Due to conflict between me and my partner the clothing line was dropped and never did anything with it for 2 years. 

But now i found a clothing line called "GUNN CLOTHING" its basically the same name just without the "S" 

The problem is i never got my name trademarked, but i did have the copywrite symbol on all my designs.

Since this clothing line has no creative skill whatsoever, i am not worried as far as competition.

But if i get my name trademarked is there anyway for them to sue me?


----------



## kimura-mma (Jul 26, 2008)

If you used the name first, you would have the upper hand in claiming the legal rights to the trademark.


----------



## J Alexander (Apr 12, 2011)

Little confused, if they're "GUNN" and you're "GUNNS" what did they steal? And, what would they sue you for? The idea/concept? Not trying to sound sarcastic....but I think you're worrying over spilled milk here


----------



## ochoa_dean (Jul 30, 2009)

Well the real reason i asked is because one of my buddies who works in the death care industry had told me that the morgue he works for got sued by another morgue who had SIMILAR names.

His company was forced to change the name of their company because both companies were in the same industry and had to similar of names.

So im worried this could be the same case...


----------



## kimura-mma (Jul 26, 2008)

Yes, the same thing could happen. But you used the name first. Do you have any proof or documentation of when you started using the name in commerce? If so, hold onto it in case you ever need it.


----------



## ochoa_dean (Jul 30, 2009)

Like i said i never legally trademarked the name. But i plan do this ASAP

Im pretty sure they did, but i've had mine since 2008, as far as documentation i'm not sure i have anything solid that would hold up in court. 

All i have to prove that the clothing line is mine is anything that pops up on google, myspace, blogs that wrote about us, lots of pictures and flyers with our names on it


----------



## kimura-mma (Jul 26, 2008)

It doesn't matter that you didn't trademark it. Use in commerce will be the major factor. If they have a registered trademark, that could be an issue since the marks are not identical. They could actually oppose your trademark registration. So be careful before you submit your application, because it's not refundable. You may want to consult an IP attorney before doing anything.


----------



## PositiveDave (Dec 1, 2008)

How much are you willing to spend to protect this name?
How much do you think the name is worth?
What are the chances that you will win?
You need to work out why you need to do this and how much it's going to cost you.


----------



## bomber315 (Jun 18, 2010)

yeah come up with a different name... its not worth the fight.... people care about the product you put out not the name... are you even a registered business in your state?


----------



## michellefanfan (Oct 26, 2009)

I totally agree with bomber, get another brand name and focus on products that is the key to success as far as i think. 
-Bill


----------



## binki (Jul 16, 2006)

u r skating on thin ice. you have a common law tm but if you have not used it in 3 years you are out of luck entirely and even if you have you are out of luck outside of your local area and at best your state. 

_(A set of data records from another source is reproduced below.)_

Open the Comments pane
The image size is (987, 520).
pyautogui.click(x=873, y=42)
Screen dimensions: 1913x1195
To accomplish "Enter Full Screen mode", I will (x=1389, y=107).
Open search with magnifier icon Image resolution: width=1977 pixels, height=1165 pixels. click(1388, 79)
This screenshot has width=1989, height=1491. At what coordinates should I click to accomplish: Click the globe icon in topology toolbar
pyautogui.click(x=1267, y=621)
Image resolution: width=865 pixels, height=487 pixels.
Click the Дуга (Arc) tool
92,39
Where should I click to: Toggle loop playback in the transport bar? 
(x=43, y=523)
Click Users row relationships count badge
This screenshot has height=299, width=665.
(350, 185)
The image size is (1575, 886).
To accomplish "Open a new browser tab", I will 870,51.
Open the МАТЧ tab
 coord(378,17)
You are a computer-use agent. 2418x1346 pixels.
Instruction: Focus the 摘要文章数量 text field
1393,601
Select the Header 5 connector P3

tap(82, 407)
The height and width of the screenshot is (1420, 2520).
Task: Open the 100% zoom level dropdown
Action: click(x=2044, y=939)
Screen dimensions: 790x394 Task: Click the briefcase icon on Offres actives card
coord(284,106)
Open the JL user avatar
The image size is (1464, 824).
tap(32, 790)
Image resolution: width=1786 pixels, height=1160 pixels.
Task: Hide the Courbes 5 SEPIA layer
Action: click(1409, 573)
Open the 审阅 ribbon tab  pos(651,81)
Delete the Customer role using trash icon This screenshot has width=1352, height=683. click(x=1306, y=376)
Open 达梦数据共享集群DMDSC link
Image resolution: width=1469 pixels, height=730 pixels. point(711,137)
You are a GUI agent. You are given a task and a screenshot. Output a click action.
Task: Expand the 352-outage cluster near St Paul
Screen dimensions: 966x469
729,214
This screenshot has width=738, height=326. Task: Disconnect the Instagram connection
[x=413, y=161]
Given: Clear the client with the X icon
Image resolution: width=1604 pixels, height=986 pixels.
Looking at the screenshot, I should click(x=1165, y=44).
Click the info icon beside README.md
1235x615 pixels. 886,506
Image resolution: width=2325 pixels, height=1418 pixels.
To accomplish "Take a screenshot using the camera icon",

you can send a c/d with a demand letter and be prepared to go to court but copyright is not the right type of protection for a mark. 

your best bet would be to immediately file for a registered tm with your original inception date. 

on top of that you need to start selling under your brand. you cannot warehouse trademarks. if you don't use it in 3 years, it is dead and anyone can claim it. 

good luck.


----------